The note was from Maria Leslie, and was dated from a country- town whither she had gone to stay with some friends, shortly after Graham's departure from Ashurst.

"Dearest Georgie,

"I feel that you are the first person to whom I should write the news that I am engaged to be married to Mr. Norris. He has just had the offer of a living in the north, and lost no time in coming to tell me of his prospects, and to invite me to share them. To you, who know him so well, I need say nothing of my own great happiness. I only fear that, after all that has passed, you may think I have been a little precipitate; but I could not but feel that something was due to Mr. Morris, and that it would be wrong to keep him in suspense. Send me you good wishes and congratulations, dear Georgie, for I cannot feel that my happiness is complete without them.

"Ever your affectionate,

"Maria Leslie."

Graham arrived by the last available train on the evening of the 31st, and was told by Madge, who came running into the hall to meet him, that Mamma and Cousin Madelon were dressing, and would Uncle Horace have some dinner, or go and dress too? Uncle Horace said he had dined already, and would dress at once, and so disappeared upstairs with his portmanteau.
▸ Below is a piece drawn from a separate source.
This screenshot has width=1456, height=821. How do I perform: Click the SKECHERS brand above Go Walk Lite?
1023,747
When he came down to the drawing-room, he found Mrs. Treherne sitting alone in the summer twilight at the open window.

"Is that you, Horace?" she said, putting out her hand; "you are quite a stranger here, I understand. Georgie says she has been jealous of my seeing so much of you in London."

"I think Georgie has no right to complain of me," he answered; "if there is a thing on earth I hate it's a ball--are you going, too, Aunt Barbara?"
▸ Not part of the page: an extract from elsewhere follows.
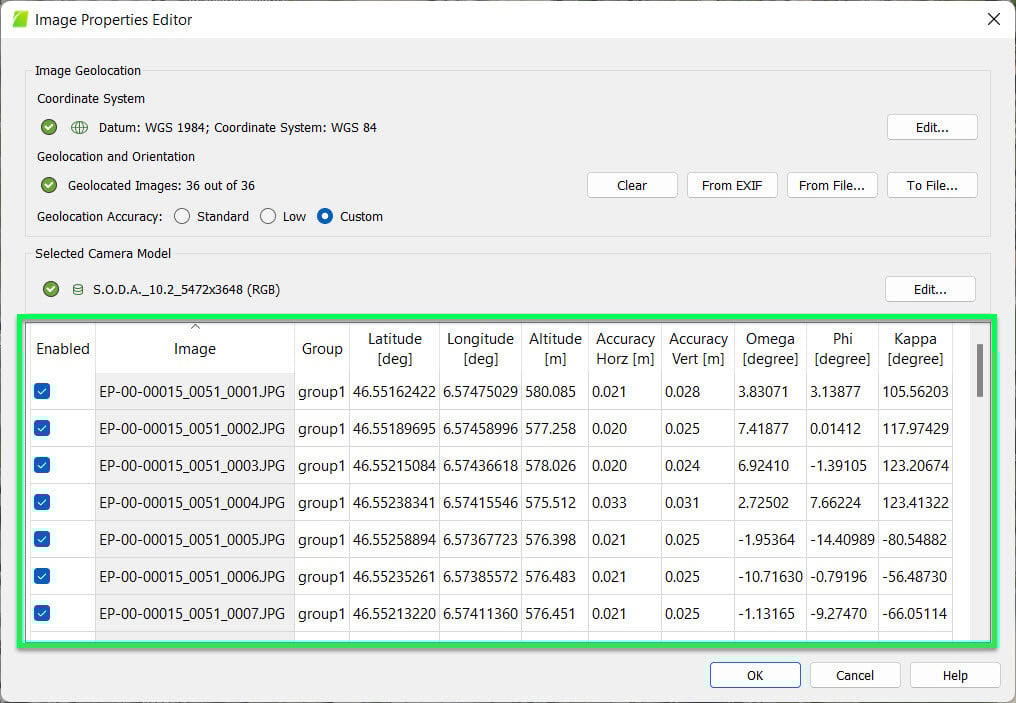1016x703 pixels.
Task: Click the green status icon for geolocated images
Action: pos(48,185)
"Indeed, no--I think you will have enough to do with two ladies; here comes one of them."

A tall, slender figure, moving through the dusk with her soft trailing draperies, and water-lilies in her brown hair. Graham had not seen her since that evening, more than three months ago, when she had looked up at him, and escaped in the midst of her unfinished song. They took each other's hands in silence now; a sudden consciousness and embarrassment seemed to oppress them both, and make the utterance of a word impossible.

Madelon was the first to speak; she went up to Mrs. Treherne.

"Can you see my flowers, Aunt Barbara?" she said; "are they not pretty? Madge walked three miles to-day to the sedge ponds, on purpose to get them for me."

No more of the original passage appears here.